#10 まだ息絶えない裏切りの記憶/深山風護

「はい、じゃあここからは。組織とか戦術とかの話じゃなくて、ミヤマくんの心の話をします」

 トワはそう告げてから、ヒデレッド隊長の頬を両手で挟む。

「ヒデくんは霊管のメンタルに染まりすぎてるから、あんまり口を挟まないでね」

 こう見ると完全に姉と弟である、実態は上官と部下なのだが――いや上官への態度として大丈夫なのかそれ。

「分かったよ。ちゃんと寄り添ってあげな、お姉さん」

 大丈夫らしい。軍事組織とはいえ、序列の別はフランクなのだろうか。


「じゃあミヤマくんはここ座って」

 トワに倣い、教室の机の上に腰掛ける。椅子を引けないから仕方ないのだろう。

「おっと……ごめん、ちょっと外すね」

 ツヤマさんに続きヒデレッド隊長も、用事ができたのか廊下に出てしまう。異性とマジの二人っきり、良いのかこれ。後々何かの問題になったりしない?

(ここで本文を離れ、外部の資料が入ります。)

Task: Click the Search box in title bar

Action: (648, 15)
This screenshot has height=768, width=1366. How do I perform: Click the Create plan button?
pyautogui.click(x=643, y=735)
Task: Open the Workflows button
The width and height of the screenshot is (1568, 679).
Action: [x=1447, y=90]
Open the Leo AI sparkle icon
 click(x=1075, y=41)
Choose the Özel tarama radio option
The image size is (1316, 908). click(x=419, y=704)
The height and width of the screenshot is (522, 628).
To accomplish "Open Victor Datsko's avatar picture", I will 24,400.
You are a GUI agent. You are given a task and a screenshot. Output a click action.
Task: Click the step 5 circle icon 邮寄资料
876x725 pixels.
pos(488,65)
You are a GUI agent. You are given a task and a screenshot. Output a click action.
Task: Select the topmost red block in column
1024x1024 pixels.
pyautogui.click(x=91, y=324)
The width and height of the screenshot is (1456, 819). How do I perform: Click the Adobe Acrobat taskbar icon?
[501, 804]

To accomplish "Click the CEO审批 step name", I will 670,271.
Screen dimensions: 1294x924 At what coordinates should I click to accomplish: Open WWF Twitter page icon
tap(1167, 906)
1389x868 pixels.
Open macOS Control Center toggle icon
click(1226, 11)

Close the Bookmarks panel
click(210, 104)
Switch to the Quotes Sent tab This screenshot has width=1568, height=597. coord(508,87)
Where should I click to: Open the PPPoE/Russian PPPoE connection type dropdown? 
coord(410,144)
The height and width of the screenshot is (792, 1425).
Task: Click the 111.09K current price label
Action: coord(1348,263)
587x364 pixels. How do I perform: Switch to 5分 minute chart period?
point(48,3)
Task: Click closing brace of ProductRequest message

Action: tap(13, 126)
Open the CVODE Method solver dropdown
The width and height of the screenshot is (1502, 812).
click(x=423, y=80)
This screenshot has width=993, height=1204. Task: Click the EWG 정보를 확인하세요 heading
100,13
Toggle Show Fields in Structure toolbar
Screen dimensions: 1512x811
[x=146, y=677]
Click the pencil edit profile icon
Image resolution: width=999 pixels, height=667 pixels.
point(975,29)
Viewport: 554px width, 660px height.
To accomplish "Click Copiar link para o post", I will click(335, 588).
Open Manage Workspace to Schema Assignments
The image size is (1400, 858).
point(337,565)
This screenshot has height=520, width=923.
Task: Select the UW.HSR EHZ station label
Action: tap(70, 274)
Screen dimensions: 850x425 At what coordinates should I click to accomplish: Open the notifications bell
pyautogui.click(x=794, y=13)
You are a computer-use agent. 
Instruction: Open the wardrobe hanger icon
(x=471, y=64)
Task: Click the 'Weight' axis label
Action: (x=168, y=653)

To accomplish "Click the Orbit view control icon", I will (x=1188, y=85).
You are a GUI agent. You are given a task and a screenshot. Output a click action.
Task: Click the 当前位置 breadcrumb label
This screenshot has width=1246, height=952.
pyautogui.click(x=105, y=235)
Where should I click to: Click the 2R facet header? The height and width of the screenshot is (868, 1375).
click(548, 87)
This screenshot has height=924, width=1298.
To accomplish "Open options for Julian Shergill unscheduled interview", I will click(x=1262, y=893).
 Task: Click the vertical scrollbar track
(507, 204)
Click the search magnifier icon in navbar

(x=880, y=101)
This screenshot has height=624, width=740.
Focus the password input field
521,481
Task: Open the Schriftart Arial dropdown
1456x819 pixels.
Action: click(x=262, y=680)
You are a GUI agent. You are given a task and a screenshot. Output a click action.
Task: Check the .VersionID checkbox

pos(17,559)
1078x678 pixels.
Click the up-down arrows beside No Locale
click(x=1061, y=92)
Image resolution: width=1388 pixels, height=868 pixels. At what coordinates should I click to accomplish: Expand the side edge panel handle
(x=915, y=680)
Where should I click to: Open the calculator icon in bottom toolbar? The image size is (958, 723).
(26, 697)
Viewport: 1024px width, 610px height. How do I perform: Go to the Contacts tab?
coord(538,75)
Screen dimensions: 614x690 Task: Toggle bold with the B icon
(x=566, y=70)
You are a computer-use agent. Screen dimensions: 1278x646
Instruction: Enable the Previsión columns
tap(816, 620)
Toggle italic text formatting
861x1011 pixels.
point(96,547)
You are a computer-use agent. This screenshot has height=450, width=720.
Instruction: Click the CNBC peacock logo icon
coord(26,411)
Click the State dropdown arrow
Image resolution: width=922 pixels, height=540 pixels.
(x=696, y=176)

 しかしトワの気遣いを無下にするのはやはり気が引けた、ここは素直に向き合うべきだろう。


「はい、ミヤマくん……いや、良かったら名前で呼んでもいい?」

「俺は気にしないです」

「よし、フウゴくん。字はなんて書くの?」

「風が護る、ですね」

「風護くんか、いい名前だね。ちなみに私の本名はトモエトワ……これです」

 CIPSで送られてきたテキストには「巴斗和」とある。

「めっちゃ格好いい名前じゃないですか」

「でしょ?」

「……ああ、そこからトモエトワールになったんだ」

「そうそう、エトワールってフランス語で星って意味でね」

「歌劇とかの花形もそんな言い方あったような」

「でしょ? そういう存在に憧れているんだ、私」


 星、花形、スター。そうした形容が実際に似合ってしまう人だ、少なくとも風護にはそう思える。

「だから私は、ただ戦いが強いだけの隊員じゃなくて、ここに来た人を励ます人になりたい。できるならみんなと友達になりたい。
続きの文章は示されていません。